Application of inclusion/exclusion criteria
Boolean search terms were used to identify the primary articles to be considered for the review. Search terms for ‘lycopene’ and ‘cognition or mental status or brain function or cognitive function or memory or brain’ and ‘elderly or older adults or geriatric’ were applied. Identical searches were conducted using EBSCOhost and PubMed databases. Additionally, searches were also conducted using lycopene-rich foods such as tomatoes as search terms; however, no additional studies meeting the inclusion criteria were identified. One publication did not appear in search results or in the article references but was hand-selected due to its topical relevance to the objective of this study(14). After duplicate articles were removed, sixty-six publications remained. The first author (K. M. C.-W.) screened articles identified in the searches by abstract and a keyword search of the full paper.
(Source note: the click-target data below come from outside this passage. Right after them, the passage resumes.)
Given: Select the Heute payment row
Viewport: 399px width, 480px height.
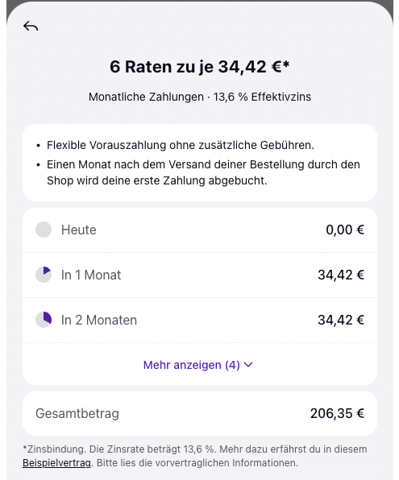Looking at the screenshot, I should pos(200,230).
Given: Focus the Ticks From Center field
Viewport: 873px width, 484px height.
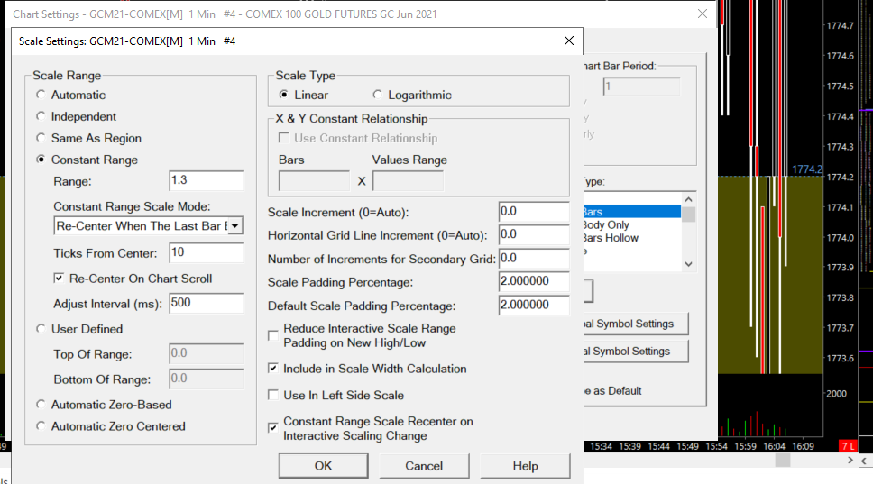Looking at the screenshot, I should (207, 252).
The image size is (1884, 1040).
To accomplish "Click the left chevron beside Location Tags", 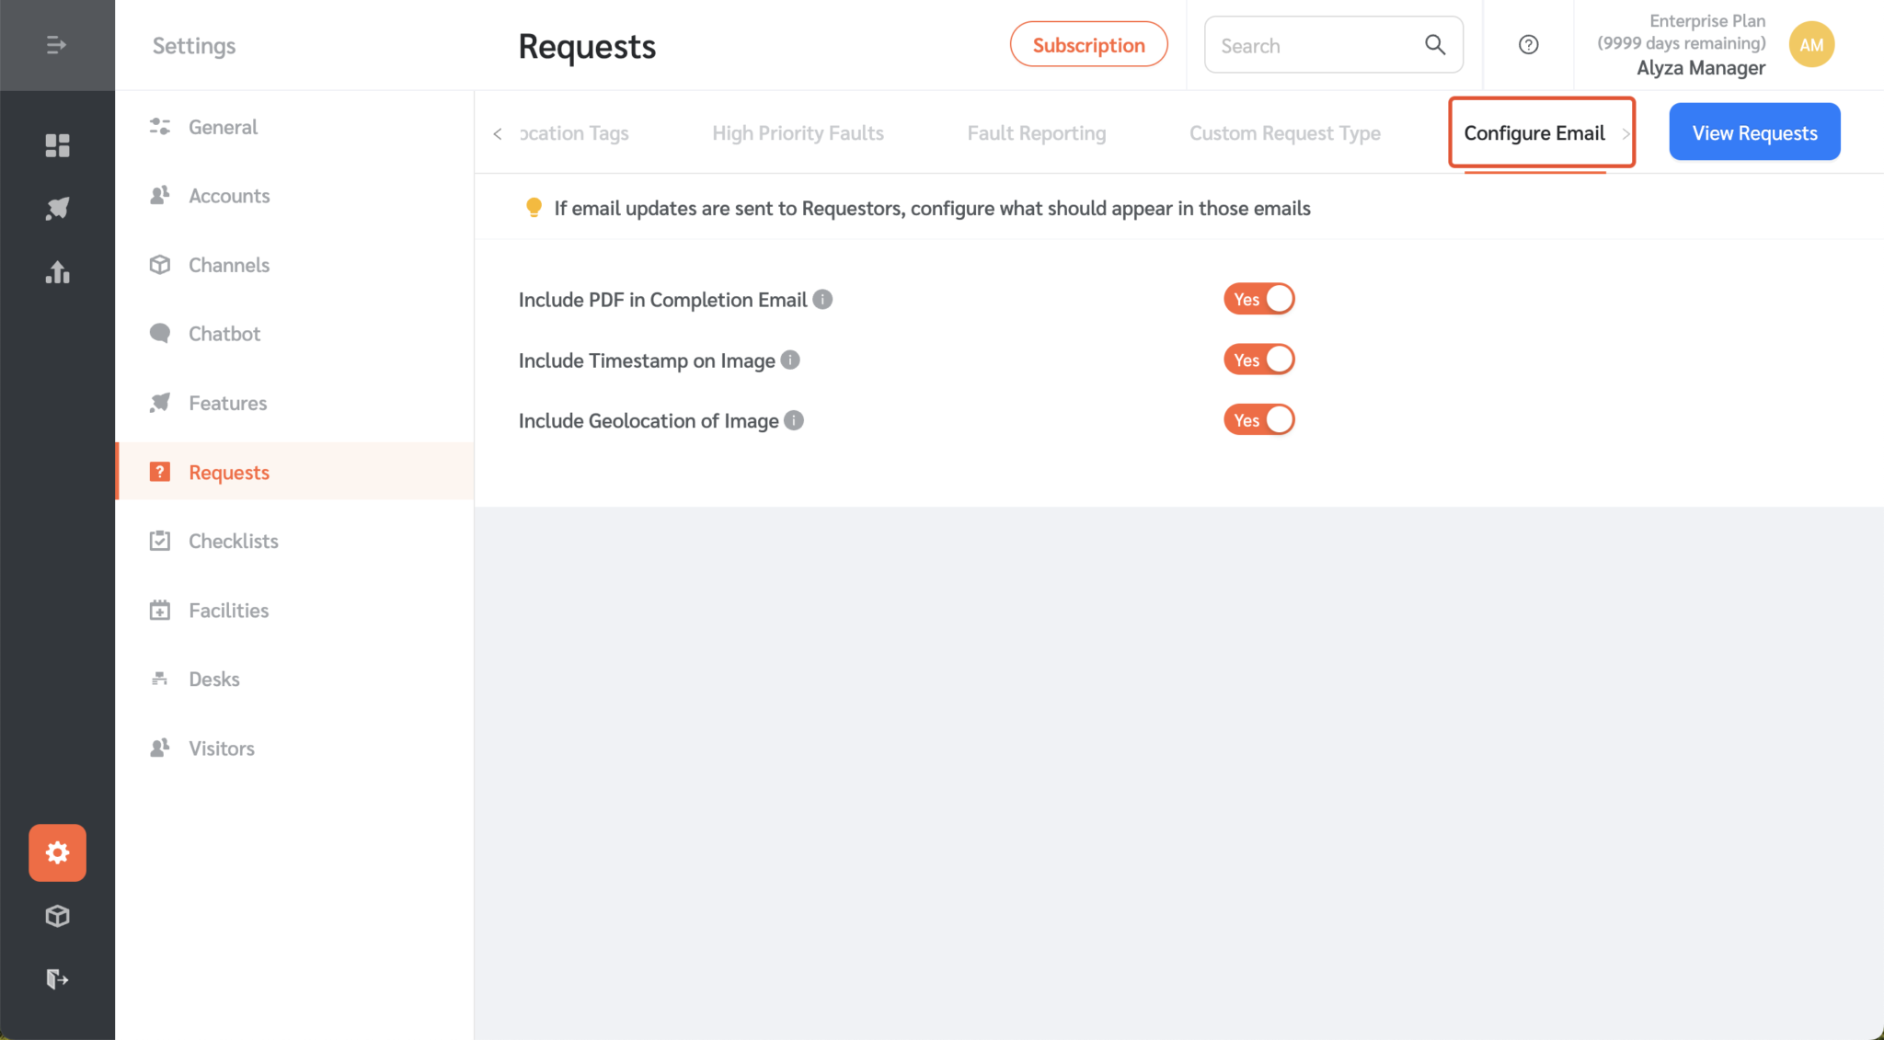I will point(497,132).
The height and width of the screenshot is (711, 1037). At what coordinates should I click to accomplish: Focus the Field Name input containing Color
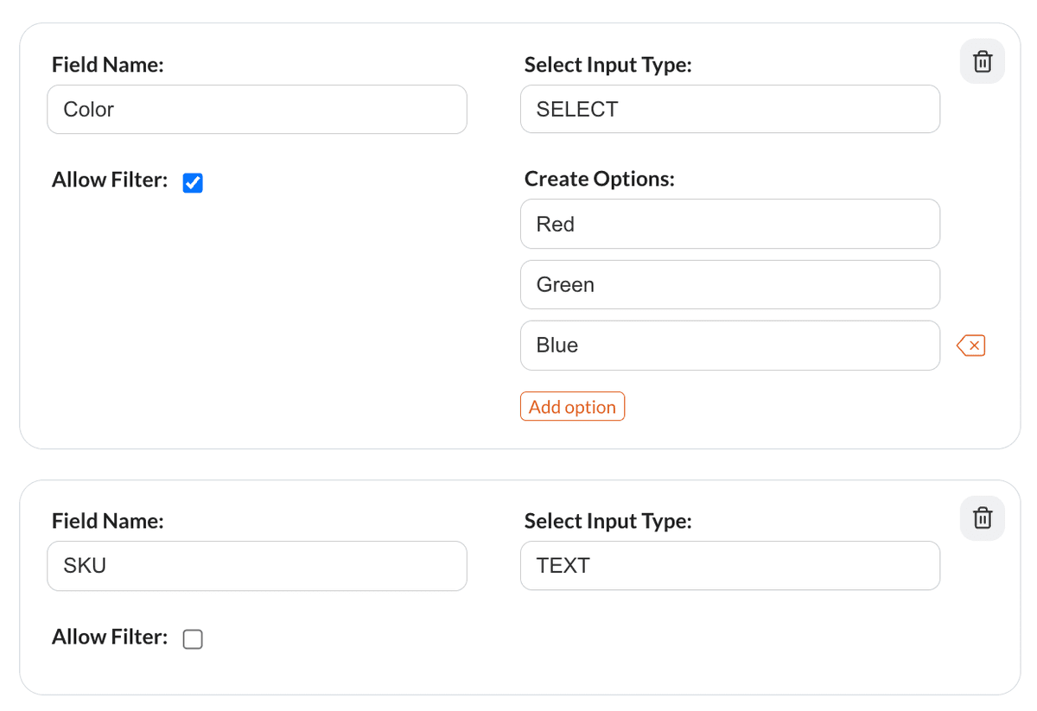pyautogui.click(x=257, y=109)
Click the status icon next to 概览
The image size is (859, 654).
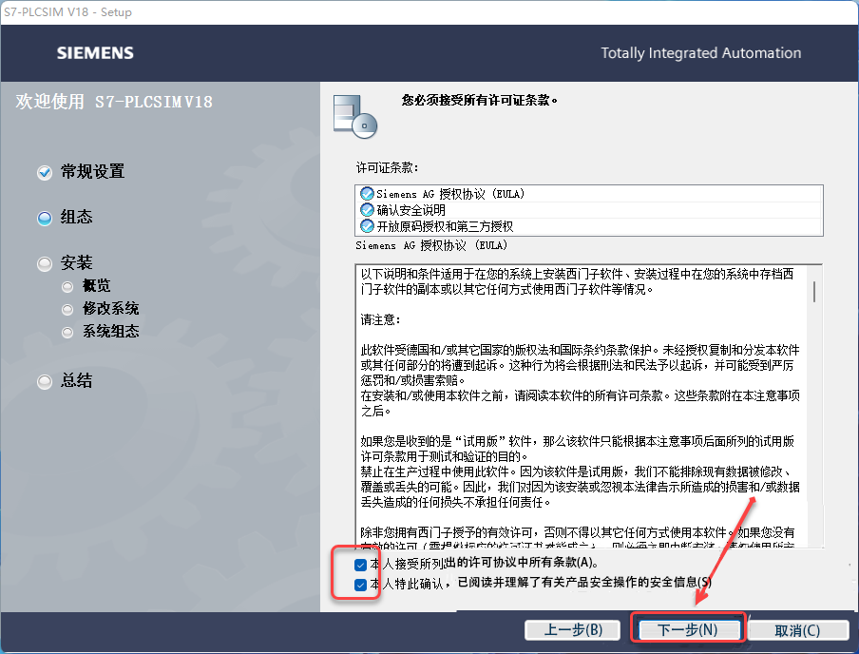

Fifty articles were excluded as they did not assess lycopene in relation to ‘cognition’, ‘mental status’, ‘mind’ or ‘cognitive function’. The references of identified articles were also reviewed to check for any articles not identified by the Boolean searches; however, no new articles were identified for inclusion following abstract review by the first author. The review process is reported in Fig. 1.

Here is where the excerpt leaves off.